**Exercise requirements**
Output range, inclusive: from the line containing "Select the 1993 Yes bar segment labeled 6" to the line containing "This screenshot has height=410, width=1400.". Restate those lines from the data below word for word and only those.

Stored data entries
+++

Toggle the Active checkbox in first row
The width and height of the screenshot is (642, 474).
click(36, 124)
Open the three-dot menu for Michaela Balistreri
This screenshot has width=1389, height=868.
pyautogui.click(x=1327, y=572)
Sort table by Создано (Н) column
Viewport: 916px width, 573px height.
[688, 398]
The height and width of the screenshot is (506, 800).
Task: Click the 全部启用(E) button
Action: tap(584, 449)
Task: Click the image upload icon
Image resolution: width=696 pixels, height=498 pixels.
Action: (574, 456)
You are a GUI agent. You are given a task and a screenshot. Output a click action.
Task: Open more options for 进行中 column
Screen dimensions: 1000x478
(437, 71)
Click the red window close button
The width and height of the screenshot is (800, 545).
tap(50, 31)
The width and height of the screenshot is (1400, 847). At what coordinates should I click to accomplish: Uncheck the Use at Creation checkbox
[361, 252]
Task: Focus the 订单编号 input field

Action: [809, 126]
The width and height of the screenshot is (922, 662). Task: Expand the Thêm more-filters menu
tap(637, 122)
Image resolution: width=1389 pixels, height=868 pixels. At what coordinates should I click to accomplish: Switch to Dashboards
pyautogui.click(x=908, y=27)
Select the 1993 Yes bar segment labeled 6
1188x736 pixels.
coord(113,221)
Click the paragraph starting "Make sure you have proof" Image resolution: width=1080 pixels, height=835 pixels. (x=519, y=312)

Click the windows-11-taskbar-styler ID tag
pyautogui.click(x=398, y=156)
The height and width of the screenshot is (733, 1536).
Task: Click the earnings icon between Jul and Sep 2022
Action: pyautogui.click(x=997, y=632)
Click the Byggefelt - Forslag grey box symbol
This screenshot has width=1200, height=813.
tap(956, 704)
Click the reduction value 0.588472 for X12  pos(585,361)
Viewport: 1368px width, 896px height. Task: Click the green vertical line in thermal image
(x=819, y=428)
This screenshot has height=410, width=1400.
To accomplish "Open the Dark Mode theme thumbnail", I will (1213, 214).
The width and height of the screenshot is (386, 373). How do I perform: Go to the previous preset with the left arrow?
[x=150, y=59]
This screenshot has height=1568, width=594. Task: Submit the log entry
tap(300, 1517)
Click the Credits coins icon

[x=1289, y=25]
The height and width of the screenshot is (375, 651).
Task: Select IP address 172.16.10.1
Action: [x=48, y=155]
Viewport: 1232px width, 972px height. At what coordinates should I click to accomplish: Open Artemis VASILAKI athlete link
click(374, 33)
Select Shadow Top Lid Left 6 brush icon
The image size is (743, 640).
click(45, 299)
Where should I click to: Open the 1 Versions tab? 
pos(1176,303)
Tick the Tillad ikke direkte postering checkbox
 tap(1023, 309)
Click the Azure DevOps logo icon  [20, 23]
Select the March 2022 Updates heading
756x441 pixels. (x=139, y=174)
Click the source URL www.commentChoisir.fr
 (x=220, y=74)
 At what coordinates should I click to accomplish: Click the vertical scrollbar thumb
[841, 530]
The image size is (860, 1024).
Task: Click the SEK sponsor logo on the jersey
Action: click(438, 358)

+++

**Exercise output**
Select the 1993 Yes bar segment labeled 6
1188x736 pixels.
coord(113,221)
Click the paragraph starting "Make sure you have proof" Image resolution: width=1080 pixels, height=835 pixels. (x=519, y=312)

Click the windows-11-taskbar-styler ID tag
pyautogui.click(x=398, y=156)
The height and width of the screenshot is (733, 1536).
Task: Click the earnings icon between Jul and Sep 2022
Action: pyautogui.click(x=997, y=632)
Click the Byggefelt - Forslag grey box symbol
This screenshot has width=1200, height=813.
tap(956, 704)
Click the reduction value 0.588472 for X12  pos(585,361)
Viewport: 1368px width, 896px height. Task: Click the green vertical line in thermal image
(x=819, y=428)
This screenshot has height=410, width=1400.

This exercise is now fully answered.